* [REQUIREMENTS]:
Express the records from the line containing "Click the PROXY001 logo icon" up to and including the line containing "Click 添加关键字监控 link" as a two-column CSV with the headers instruction and response, one row per record. Put each record's text and its answer in separate quoted fields, replacing any line breaks with spaces.

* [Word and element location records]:
########################################
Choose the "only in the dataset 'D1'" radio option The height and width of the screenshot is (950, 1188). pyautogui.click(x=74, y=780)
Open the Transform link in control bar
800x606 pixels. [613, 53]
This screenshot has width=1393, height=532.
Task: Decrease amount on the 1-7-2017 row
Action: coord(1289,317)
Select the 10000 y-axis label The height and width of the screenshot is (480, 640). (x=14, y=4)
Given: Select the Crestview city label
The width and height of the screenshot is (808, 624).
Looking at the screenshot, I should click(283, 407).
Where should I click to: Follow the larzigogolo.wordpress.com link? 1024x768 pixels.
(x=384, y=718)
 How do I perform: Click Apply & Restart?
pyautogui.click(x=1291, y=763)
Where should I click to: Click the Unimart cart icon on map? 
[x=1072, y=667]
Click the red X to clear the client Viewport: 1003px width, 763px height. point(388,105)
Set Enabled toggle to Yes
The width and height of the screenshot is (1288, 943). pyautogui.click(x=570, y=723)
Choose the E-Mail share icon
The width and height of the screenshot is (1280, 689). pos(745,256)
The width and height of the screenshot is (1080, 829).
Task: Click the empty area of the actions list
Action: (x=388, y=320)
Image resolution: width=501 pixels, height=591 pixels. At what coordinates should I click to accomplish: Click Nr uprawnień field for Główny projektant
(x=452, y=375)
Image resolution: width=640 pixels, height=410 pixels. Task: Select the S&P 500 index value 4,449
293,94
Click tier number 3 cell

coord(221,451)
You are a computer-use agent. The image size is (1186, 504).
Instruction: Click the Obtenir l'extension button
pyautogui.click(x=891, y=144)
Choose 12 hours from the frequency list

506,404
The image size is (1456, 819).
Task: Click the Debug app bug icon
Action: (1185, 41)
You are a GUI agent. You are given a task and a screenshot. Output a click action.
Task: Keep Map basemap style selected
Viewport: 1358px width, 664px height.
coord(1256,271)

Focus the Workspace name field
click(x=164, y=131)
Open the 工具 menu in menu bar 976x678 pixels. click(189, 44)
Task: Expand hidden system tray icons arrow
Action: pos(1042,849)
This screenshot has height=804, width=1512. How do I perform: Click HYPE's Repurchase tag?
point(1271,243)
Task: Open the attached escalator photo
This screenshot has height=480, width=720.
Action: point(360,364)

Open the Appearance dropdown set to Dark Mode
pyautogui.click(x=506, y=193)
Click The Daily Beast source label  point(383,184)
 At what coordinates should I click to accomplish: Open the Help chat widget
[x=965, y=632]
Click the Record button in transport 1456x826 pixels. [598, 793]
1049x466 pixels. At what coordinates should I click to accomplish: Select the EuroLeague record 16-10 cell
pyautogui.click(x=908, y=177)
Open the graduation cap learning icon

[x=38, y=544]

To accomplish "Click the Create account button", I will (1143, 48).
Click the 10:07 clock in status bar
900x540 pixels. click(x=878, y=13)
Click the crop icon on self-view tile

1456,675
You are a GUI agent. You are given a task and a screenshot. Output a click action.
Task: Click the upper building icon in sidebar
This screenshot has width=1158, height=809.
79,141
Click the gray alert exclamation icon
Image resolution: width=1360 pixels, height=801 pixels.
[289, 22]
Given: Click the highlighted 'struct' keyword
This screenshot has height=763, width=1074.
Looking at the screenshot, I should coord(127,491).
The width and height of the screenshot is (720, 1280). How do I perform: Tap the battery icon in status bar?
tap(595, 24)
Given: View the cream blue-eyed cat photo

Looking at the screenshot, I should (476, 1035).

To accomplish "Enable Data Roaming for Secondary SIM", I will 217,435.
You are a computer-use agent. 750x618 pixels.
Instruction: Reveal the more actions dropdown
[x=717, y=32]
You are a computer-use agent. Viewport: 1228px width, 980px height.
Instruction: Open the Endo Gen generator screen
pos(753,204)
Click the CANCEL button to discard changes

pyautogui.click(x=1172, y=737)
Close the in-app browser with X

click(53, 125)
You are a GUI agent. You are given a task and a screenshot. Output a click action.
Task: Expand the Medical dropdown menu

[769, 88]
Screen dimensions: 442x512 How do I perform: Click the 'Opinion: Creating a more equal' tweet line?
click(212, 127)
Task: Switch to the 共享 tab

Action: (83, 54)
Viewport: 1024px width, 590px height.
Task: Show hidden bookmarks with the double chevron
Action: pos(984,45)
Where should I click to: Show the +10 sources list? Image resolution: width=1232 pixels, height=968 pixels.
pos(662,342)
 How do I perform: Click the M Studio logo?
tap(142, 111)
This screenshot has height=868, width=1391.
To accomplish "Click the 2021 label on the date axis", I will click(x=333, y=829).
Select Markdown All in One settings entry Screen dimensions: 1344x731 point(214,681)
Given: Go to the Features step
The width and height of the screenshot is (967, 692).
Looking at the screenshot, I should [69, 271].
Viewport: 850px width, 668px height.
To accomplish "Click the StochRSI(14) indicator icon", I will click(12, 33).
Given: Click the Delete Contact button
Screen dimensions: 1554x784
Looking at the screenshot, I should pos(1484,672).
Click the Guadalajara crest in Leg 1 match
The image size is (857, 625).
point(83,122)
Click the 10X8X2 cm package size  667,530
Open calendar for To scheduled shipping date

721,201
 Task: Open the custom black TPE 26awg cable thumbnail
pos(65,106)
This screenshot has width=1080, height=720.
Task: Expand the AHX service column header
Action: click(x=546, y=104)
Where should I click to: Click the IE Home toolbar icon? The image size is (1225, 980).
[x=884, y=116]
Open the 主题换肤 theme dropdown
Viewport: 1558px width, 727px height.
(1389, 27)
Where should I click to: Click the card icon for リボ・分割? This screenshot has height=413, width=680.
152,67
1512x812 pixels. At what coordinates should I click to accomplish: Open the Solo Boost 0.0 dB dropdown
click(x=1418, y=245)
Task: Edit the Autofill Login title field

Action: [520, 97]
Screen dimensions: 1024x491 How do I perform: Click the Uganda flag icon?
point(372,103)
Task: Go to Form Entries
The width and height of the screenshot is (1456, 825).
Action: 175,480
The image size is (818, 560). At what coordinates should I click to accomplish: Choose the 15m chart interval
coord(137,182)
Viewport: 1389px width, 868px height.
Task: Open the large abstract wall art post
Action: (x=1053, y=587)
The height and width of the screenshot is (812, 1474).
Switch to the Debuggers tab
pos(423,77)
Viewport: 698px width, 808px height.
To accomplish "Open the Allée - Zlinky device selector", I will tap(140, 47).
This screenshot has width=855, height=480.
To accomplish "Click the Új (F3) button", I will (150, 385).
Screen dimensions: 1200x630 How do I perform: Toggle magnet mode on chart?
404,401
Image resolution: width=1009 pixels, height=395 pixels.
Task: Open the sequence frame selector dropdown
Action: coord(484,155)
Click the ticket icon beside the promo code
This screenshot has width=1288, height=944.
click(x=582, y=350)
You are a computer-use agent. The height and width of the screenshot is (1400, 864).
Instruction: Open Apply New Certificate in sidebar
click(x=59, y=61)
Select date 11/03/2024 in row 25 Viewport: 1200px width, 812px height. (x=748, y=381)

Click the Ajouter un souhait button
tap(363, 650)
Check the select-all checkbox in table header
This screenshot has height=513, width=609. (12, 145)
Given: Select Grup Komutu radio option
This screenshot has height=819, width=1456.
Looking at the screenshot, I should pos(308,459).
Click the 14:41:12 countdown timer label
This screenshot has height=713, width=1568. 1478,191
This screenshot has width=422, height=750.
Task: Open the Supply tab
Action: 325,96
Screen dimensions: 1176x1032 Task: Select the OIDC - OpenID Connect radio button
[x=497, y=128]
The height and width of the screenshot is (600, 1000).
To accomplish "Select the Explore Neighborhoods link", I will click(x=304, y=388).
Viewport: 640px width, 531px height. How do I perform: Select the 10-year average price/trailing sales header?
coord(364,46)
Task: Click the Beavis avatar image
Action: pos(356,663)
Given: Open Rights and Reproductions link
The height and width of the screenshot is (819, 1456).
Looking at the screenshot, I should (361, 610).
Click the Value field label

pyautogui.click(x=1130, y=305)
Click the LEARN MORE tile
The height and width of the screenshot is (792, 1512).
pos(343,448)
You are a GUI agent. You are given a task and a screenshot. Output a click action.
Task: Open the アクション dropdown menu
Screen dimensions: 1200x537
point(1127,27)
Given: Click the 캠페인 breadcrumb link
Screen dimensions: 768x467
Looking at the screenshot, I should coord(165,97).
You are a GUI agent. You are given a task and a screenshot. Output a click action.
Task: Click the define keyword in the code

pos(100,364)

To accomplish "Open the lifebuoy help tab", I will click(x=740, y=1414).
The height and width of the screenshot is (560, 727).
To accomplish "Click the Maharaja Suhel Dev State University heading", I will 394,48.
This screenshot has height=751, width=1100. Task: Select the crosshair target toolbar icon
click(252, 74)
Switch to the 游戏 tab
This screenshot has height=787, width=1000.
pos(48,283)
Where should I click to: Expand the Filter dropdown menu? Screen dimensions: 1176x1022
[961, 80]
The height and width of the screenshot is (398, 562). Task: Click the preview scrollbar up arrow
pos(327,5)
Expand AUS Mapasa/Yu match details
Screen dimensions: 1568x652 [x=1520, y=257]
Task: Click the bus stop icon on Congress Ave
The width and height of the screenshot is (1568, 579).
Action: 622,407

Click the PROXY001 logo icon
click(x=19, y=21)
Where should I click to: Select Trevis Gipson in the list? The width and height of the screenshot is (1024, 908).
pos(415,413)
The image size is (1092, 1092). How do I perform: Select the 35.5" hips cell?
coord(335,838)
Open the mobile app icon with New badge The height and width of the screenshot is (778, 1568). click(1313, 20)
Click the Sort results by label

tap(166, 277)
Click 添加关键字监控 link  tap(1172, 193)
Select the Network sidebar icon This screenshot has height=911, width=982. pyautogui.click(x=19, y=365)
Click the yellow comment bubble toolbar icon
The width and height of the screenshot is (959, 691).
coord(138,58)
########################################
* [FULL SOLUTION]:
instruction,response
"Click the PROXY001 logo icon","click(x=19, y=21)"
"Where should I click to: Select Trevis Gipson in the list? The width and height of the screenshot is (1024, 908).","pos(415,413)"
"The image size is (1092, 1092). How do I perform: Select the 35.5"" hips cell?","coord(335,838)"
"Open the mobile app icon with New badge The height and width of the screenshot is (778, 1568).","click(1313, 20)"
"Click the Sort results by label","tap(166, 277)"
"Click 添加关键字监控 link","tap(1172, 193)"